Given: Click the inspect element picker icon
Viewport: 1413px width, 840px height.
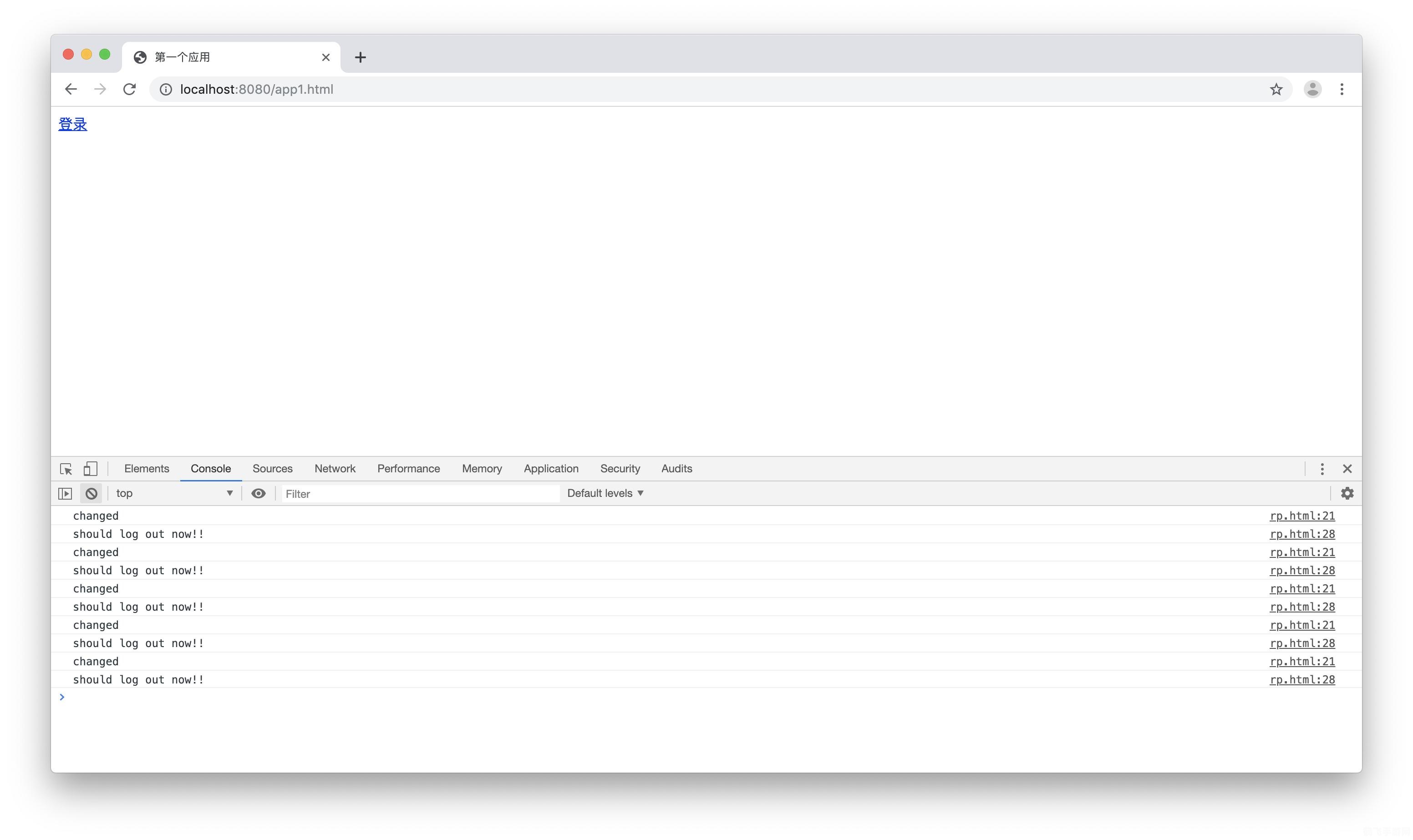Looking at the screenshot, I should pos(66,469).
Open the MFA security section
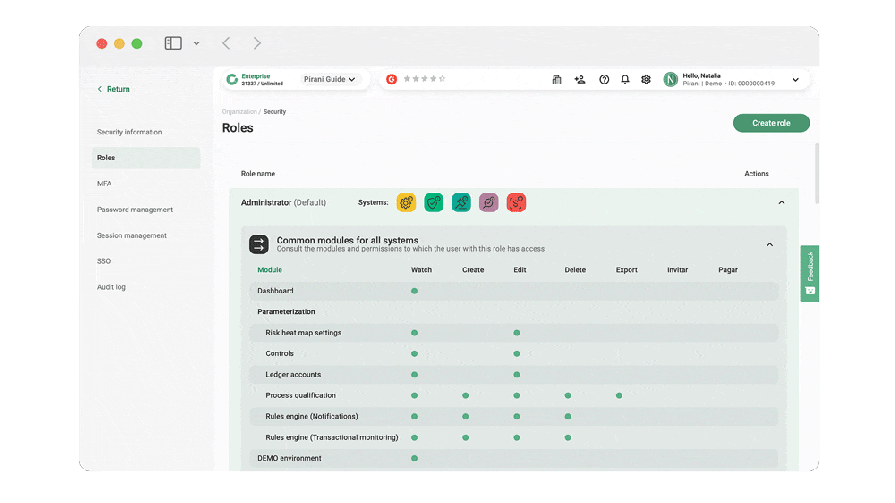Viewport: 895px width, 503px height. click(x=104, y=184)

============

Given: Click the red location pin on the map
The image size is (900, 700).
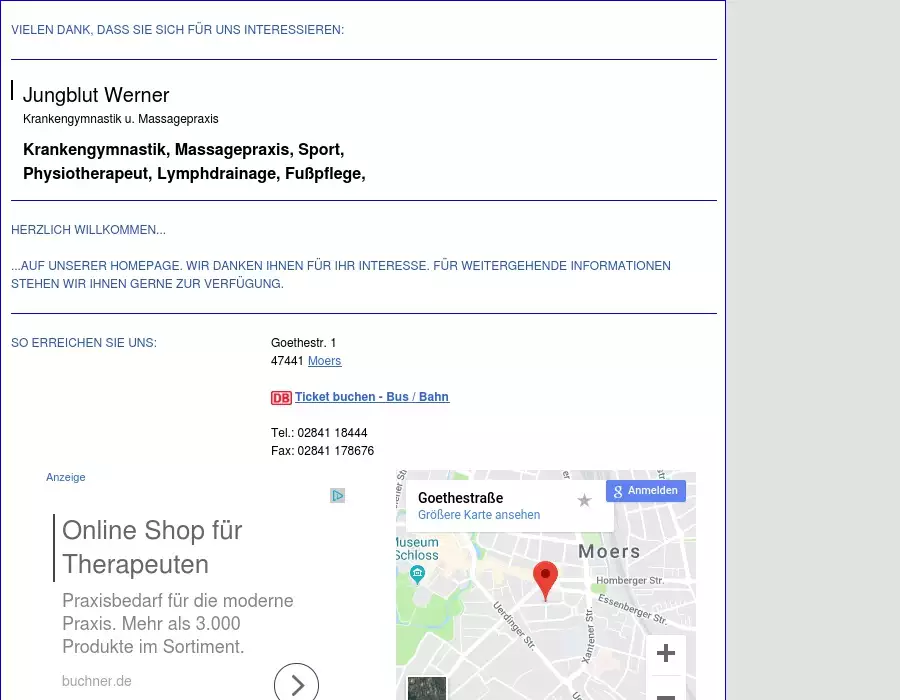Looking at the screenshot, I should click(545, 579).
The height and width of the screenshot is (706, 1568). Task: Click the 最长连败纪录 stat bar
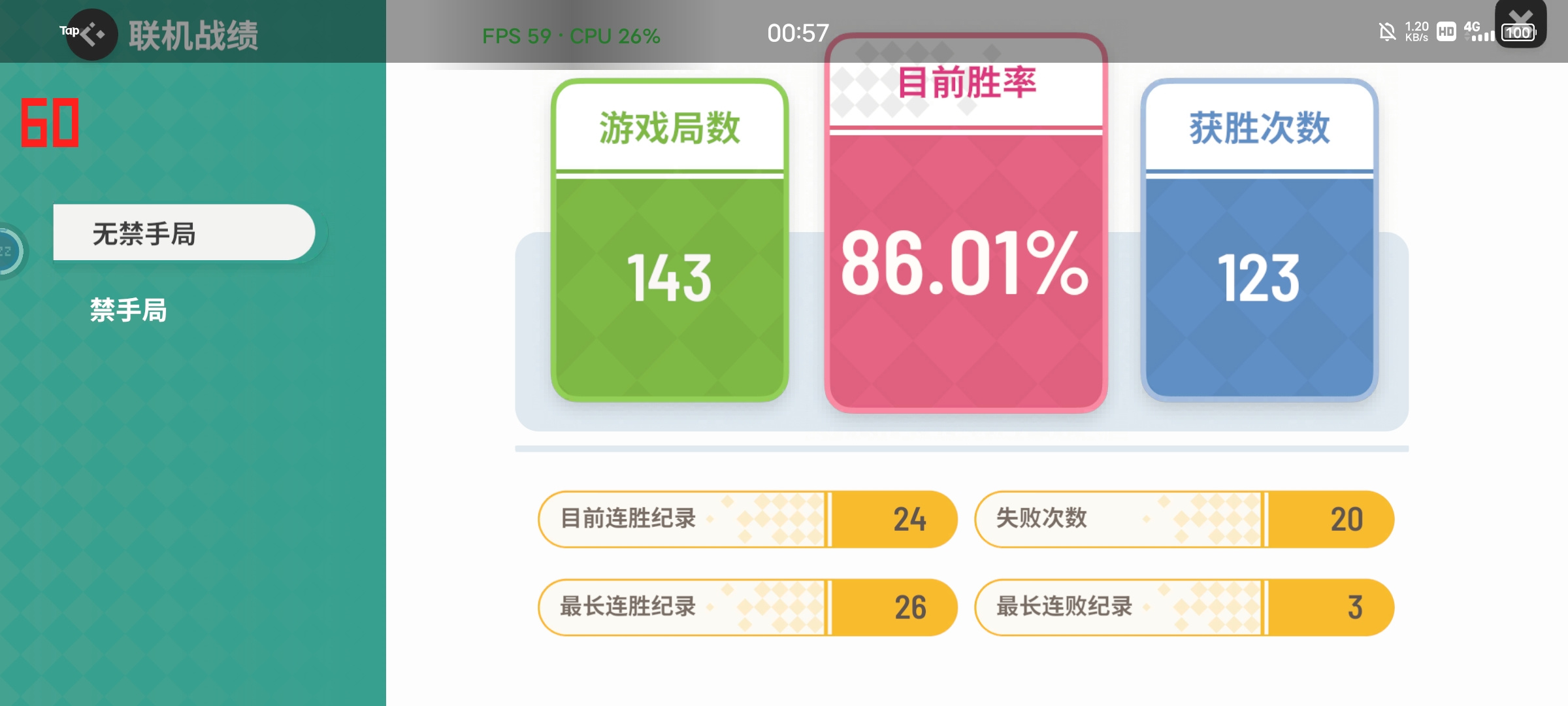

============

Repeat everything from the line containing "Given: Click the inspect element picker icon" down to the line containing "Viewport: 895px width, 503px", keeping both of those lines. Leave the pictures out of your answer.

Given: Click the inspect element picker icon
Viewport: 1413px width, 840px height.
Looking at the screenshot, I should pos(66,469).
Open the MFA security section
Viewport: 895px width, 503px height. click(x=104, y=184)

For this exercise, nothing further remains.